Go shove a camera up your ass.
Essentially, that's what a colonoscopy is. Simply put. Okay, you're also able to insufflate, deflate, suction, squirt and put a snare wire in too.
I had mine done today.
Which meant I was on a clear-liquid diet for the preceeding 24 hours. And nil by mouth 4 hours before. Had nothing but chicken broth and Jell-o for dinner yesterday.
("Yum yum, are you sure you don't want to have some of this apple pie?" my idiot housemate taunted me)
Also had to consume some of that phospho-soda purgative. I bet that stuff would dissolve even hardened concrete; the type they use for ICBM silos. Cleared out my gut in no time.
Why on earth did I get one done? you may ask.
Colorectal cancer screening. Dad had colon cancer at 52. His mom died of colon cancer at 35. Thankfully, my exam was normal.

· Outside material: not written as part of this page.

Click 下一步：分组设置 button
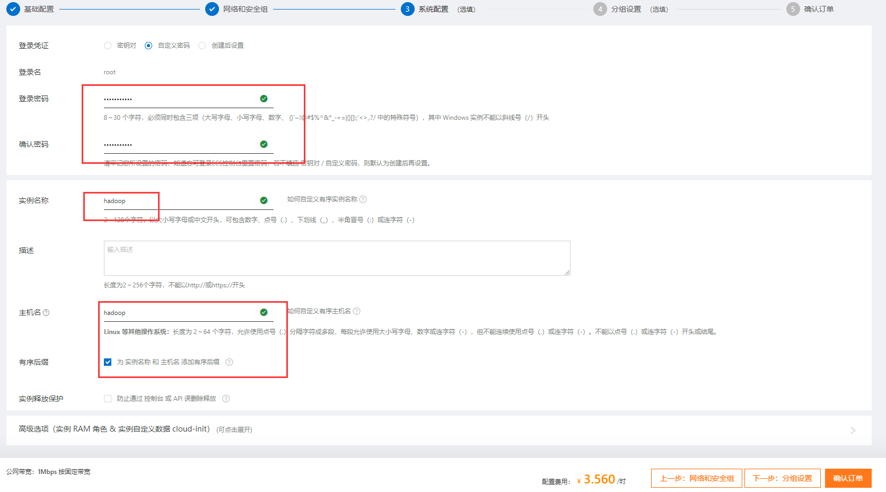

Why on earth am I sharing this on my blog? you're probably wondering.
Well. I don't know. I guess I feel that there's still a lot to be said about health screening awareness in Malaysia. Especially in the younger-middle aged crowd. It's hard to accept that one would get a test done while one is healthy (or, perceived to be).
As one of my brothers once put, "What? Get that test done when I'm healthy? Crazy-wan ar??"
But that's precisely the point of screening. Doing a test and catching a disease while it's in its early stages.
Of course, screening has its limits or criteria too; that the test has reasonable sensitivity and specificity, and that something can be done to improve outcome if the disease is caught early.
Also, at least in my family, the concept of 'family doctor' is not quite there. Usually, we see the most convenient doc when we're sick. Hardly have an annual health exam and get our cholesterol or glucose checked.
What surprised me though when I was home last year, was that these labs were now offering all forms of blood tests for cancer markers, most if not all of which have not been shown in studies to be good markers and are not sanctioned by most medical bodies in the world. Package A: CEA, CA19-9, alpha-fetoprotein, Package B: CA125, etc etc.
Consider this, in the USA (sorry, don't have Malaysia's data handy, but it shouldn't be too different) colon cancer is the 3rd most common cancer in men and women. 1 in 9 women will develop breast cancer in their lives. There are some of us, who believe that songstress Anita Mui's death (Bless her soul) was avoidable with routine Pap smears, because cervical pre-cancer and cancer is so slow-growing that in this day and age, should not be allowed to progress to such an advanced stage.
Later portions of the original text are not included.